Exercise description.
The records below are to be reproduced word for word.

:: The input ::

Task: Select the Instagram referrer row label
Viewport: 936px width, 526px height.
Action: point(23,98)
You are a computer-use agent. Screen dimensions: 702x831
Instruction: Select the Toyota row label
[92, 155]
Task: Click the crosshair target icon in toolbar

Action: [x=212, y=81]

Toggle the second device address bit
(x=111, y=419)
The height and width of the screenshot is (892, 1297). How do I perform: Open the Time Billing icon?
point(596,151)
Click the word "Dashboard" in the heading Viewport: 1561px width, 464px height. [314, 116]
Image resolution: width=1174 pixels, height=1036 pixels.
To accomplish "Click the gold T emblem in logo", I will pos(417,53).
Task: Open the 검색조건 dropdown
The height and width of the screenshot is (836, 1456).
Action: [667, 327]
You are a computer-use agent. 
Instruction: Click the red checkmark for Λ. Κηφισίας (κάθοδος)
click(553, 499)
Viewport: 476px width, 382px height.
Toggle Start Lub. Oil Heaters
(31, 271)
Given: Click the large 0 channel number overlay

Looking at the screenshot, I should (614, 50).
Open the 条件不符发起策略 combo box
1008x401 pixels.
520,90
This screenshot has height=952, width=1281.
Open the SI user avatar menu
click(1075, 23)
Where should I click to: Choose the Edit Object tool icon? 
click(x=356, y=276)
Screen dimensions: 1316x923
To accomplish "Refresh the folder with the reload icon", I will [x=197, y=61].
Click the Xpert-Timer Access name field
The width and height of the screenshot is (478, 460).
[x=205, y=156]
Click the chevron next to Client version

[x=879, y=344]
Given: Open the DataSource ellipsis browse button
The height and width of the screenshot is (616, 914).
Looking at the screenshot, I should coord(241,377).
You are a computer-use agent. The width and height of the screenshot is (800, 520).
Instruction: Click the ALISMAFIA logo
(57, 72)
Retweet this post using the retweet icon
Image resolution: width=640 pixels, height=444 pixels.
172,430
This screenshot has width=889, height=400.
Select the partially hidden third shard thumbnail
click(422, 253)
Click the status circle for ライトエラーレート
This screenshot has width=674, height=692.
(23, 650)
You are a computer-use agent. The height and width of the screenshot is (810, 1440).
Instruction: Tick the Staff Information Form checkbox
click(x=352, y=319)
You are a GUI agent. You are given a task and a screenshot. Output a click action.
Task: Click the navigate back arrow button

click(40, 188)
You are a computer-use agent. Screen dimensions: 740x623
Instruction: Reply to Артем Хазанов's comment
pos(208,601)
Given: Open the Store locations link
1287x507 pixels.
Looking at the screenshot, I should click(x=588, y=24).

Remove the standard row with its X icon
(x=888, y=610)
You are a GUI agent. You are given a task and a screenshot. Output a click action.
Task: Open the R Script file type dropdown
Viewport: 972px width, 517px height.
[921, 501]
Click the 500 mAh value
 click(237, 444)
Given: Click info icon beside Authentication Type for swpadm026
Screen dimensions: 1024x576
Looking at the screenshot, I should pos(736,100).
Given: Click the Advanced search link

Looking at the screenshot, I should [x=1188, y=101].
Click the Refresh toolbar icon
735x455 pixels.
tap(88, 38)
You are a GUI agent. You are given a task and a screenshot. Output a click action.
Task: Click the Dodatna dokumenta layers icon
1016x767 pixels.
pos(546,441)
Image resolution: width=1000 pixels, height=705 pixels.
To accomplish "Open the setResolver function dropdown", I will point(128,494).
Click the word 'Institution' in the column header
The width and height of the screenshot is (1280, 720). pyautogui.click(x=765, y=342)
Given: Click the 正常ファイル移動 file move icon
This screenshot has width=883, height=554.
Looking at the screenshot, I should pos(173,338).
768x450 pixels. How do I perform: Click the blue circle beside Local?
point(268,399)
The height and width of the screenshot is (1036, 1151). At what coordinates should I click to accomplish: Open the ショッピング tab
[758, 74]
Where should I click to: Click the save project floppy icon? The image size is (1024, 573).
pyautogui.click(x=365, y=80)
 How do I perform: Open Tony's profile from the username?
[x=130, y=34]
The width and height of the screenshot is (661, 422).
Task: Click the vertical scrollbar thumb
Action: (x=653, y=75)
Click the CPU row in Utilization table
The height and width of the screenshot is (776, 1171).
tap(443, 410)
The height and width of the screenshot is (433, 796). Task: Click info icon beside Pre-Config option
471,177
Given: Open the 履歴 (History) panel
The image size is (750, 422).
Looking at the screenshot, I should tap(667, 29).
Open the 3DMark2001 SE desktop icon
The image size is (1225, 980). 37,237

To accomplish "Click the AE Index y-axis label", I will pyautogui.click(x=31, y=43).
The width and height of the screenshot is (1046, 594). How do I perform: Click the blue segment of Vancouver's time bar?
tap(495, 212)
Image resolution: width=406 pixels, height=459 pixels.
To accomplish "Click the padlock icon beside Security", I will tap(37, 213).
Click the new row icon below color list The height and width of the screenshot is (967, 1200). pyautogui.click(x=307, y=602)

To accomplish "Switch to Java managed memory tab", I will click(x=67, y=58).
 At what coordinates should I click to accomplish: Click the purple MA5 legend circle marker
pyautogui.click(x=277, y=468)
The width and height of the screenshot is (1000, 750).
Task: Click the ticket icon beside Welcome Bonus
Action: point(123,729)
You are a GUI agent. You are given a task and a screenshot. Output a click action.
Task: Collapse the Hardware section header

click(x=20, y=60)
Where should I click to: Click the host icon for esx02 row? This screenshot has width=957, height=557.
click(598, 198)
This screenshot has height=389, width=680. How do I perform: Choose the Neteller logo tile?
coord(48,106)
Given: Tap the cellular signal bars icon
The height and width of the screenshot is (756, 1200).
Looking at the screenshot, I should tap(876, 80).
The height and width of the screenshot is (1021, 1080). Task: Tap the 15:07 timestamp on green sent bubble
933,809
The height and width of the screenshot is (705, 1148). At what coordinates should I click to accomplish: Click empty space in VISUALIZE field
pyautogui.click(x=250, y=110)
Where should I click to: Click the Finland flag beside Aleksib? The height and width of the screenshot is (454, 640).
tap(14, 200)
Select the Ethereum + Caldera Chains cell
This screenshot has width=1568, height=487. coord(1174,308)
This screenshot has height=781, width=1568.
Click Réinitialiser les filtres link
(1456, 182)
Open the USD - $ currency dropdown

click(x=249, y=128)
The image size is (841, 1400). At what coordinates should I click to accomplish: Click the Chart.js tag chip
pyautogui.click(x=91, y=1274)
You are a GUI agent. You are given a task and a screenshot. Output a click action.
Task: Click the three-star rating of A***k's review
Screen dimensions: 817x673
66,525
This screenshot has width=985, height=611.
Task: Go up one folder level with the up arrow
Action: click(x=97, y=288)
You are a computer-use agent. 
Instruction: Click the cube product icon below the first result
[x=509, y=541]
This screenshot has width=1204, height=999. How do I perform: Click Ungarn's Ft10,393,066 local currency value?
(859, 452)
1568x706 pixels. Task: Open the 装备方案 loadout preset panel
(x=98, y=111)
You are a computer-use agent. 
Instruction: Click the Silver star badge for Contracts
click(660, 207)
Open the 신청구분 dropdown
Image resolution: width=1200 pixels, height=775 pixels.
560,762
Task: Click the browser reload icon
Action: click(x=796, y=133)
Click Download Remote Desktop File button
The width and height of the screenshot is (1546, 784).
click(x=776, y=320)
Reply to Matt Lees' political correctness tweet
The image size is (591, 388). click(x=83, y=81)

:::

Response to the exercise.
Task: Select the Instagram referrer row label
Viewport: 936px width, 526px height.
Action: point(23,98)
You are a computer-use agent. Screen dimensions: 702x831
Instruction: Select the Toyota row label
[92, 155]
Task: Click the crosshair target icon in toolbar

Action: [x=212, y=81]

Toggle the second device address bit
(x=111, y=419)
The height and width of the screenshot is (892, 1297). How do I perform: Open the Time Billing icon?
point(596,151)
Click the word "Dashboard" in the heading Viewport: 1561px width, 464px height. [314, 116]
Image resolution: width=1174 pixels, height=1036 pixels.
To accomplish "Click the gold T emblem in logo", I will pos(417,53).
Task: Open the 검색조건 dropdown
The height and width of the screenshot is (836, 1456).
Action: [667, 327]
You are a computer-use agent. 
Instruction: Click the red checkmark for Λ. Κηφισίας (κάθοδος)
click(553, 499)
Viewport: 476px width, 382px height.
Toggle Start Lub. Oil Heaters
(31, 271)
Given: Click the large 0 channel number overlay

Looking at the screenshot, I should (614, 50).
Open the 条件不符发起策略 combo box
1008x401 pixels.
520,90
This screenshot has height=952, width=1281.
Open the SI user avatar menu
click(1075, 23)
Where should I click to: Choose the Edit Object tool icon? 
click(x=356, y=276)
Screen dimensions: 1316x923
To accomplish "Refresh the folder with the reload icon", I will [x=197, y=61].
Click the Xpert-Timer Access name field
The width and height of the screenshot is (478, 460).
[x=205, y=156]
Click the chevron next to Client version

[x=879, y=344]
Given: Open the DataSource ellipsis browse button
The height and width of the screenshot is (616, 914).
Looking at the screenshot, I should coord(241,377).
You are a computer-use agent. The width and height of the screenshot is (800, 520).
Instruction: Click the ALISMAFIA logo
(57, 72)
Retweet this post using the retweet icon
Image resolution: width=640 pixels, height=444 pixels.
172,430
This screenshot has width=889, height=400.
Select the partially hidden third shard thumbnail
click(422, 253)
Click the status circle for ライトエラーレート
This screenshot has width=674, height=692.
(23, 650)
You are a computer-use agent. The height and width of the screenshot is (810, 1440).
Instruction: Tick the Staff Information Form checkbox
click(x=352, y=319)
You are a GUI agent. You are given a task and a screenshot. Output a click action.
Task: Click the navigate back arrow button

click(40, 188)
You are a computer-use agent. Screen dimensions: 740x623
Instruction: Reply to Артем Хазанов's comment
pos(208,601)
Given: Open the Store locations link
1287x507 pixels.
Looking at the screenshot, I should click(x=588, y=24).

Remove the standard row with its X icon
(x=888, y=610)
You are a GUI agent. You are given a task and a screenshot. Output a click action.
Task: Open the R Script file type dropdown
Viewport: 972px width, 517px height.
[921, 501]
Click the 500 mAh value
 click(237, 444)
Given: Click info icon beside Authentication Type for swpadm026
Screen dimensions: 1024x576
Looking at the screenshot, I should pos(736,100).
Given: Click the Advanced search link

Looking at the screenshot, I should [x=1188, y=101].
Click the Refresh toolbar icon
735x455 pixels.
tap(88, 38)
You are a GUI agent. You are given a task and a screenshot. Output a click action.
Task: Click the Dodatna dokumenta layers icon
1016x767 pixels.
pos(546,441)
Image resolution: width=1000 pixels, height=705 pixels.
To accomplish "Open the setResolver function dropdown", I will point(128,494).
Click the word 'Institution' in the column header
The width and height of the screenshot is (1280, 720). pyautogui.click(x=765, y=342)
Given: Click the 正常ファイル移動 file move icon
This screenshot has width=883, height=554.
Looking at the screenshot, I should pos(173,338).
768x450 pixels. How do I perform: Click the blue circle beside Local?
point(268,399)
The height and width of the screenshot is (1036, 1151). At what coordinates should I click to accomplish: Open the ショッピング tab
[758, 74]
Where should I click to: Click the save project floppy icon? The image size is (1024, 573).
pyautogui.click(x=365, y=80)
 How do I perform: Open Tony's profile from the username?
[x=130, y=34]
The width and height of the screenshot is (661, 422).
Task: Click the vertical scrollbar thumb
Action: (x=653, y=75)
Click the CPU row in Utilization table
The height and width of the screenshot is (776, 1171).
tap(443, 410)
The height and width of the screenshot is (433, 796). Task: Click info icon beside Pre-Config option
471,177
Given: Open the 履歴 (History) panel
The image size is (750, 422).
Looking at the screenshot, I should tap(667, 29).
Open the 3DMark2001 SE desktop icon
The image size is (1225, 980). 37,237

To accomplish "Click the AE Index y-axis label", I will pyautogui.click(x=31, y=43).
The width and height of the screenshot is (1046, 594). How do I perform: Click the blue segment of Vancouver's time bar?
tap(495, 212)
Image resolution: width=406 pixels, height=459 pixels.
To accomplish "Click the padlock icon beside Security", I will tap(37, 213).
Click the new row icon below color list The height and width of the screenshot is (967, 1200). pyautogui.click(x=307, y=602)

To accomplish "Switch to Java managed memory tab", I will click(x=67, y=58).
 At what coordinates should I click to accomplish: Click the purple MA5 legend circle marker
pyautogui.click(x=277, y=468)
The width and height of the screenshot is (1000, 750).
Task: Click the ticket icon beside Welcome Bonus
Action: point(123,729)
You are a GUI agent. You are given a task and a screenshot. Output a click action.
Task: Collapse the Hardware section header

click(x=20, y=60)
Where should I click to: Click the host icon for esx02 row? This screenshot has width=957, height=557.
click(598, 198)
This screenshot has height=389, width=680. How do I perform: Choose the Neteller logo tile?
coord(48,106)
Given: Tap the cellular signal bars icon
The height and width of the screenshot is (756, 1200).
Looking at the screenshot, I should tap(876, 80).
The height and width of the screenshot is (1021, 1080). Task: Tap the 15:07 timestamp on green sent bubble
933,809
The height and width of the screenshot is (705, 1148). At what coordinates should I click to accomplish: Click empty space in VISUALIZE field
pyautogui.click(x=250, y=110)
Where should I click to: Click the Finland flag beside Aleksib? The height and width of the screenshot is (454, 640).
tap(14, 200)
Select the Ethereum + Caldera Chains cell
This screenshot has width=1568, height=487. coord(1174,308)
This screenshot has height=781, width=1568.
Click Réinitialiser les filtres link
(1456, 182)
Open the USD - $ currency dropdown

click(x=249, y=128)
The image size is (841, 1400). At what coordinates should I click to accomplish: Click the Chart.js tag chip
pyautogui.click(x=91, y=1274)
You are a GUI agent. You are given a task and a screenshot. Output a click action.
Task: Click the three-star rating of A***k's review
Screen dimensions: 817x673
66,525
This screenshot has width=985, height=611.
Task: Go up one folder level with the up arrow
Action: click(x=97, y=288)
You are a computer-use agent. 
Instruction: Click the cube product icon below the first result
[x=509, y=541]
This screenshot has width=1204, height=999. How do I perform: Click Ungarn's Ft10,393,066 local currency value?
(859, 452)
1568x706 pixels. Task: Open the 装备方案 loadout preset panel
(x=98, y=111)
You are a computer-use agent. 
Instruction: Click the Silver star badge for Contracts
click(660, 207)
Open the 신청구분 dropdown
Image resolution: width=1200 pixels, height=775 pixels.
560,762
Task: Click the browser reload icon
Action: click(x=796, y=133)
Click Download Remote Desktop File button
The width and height of the screenshot is (1546, 784).
click(x=776, y=320)
Reply to Matt Lees' political correctness tweet
The image size is (591, 388). click(x=83, y=81)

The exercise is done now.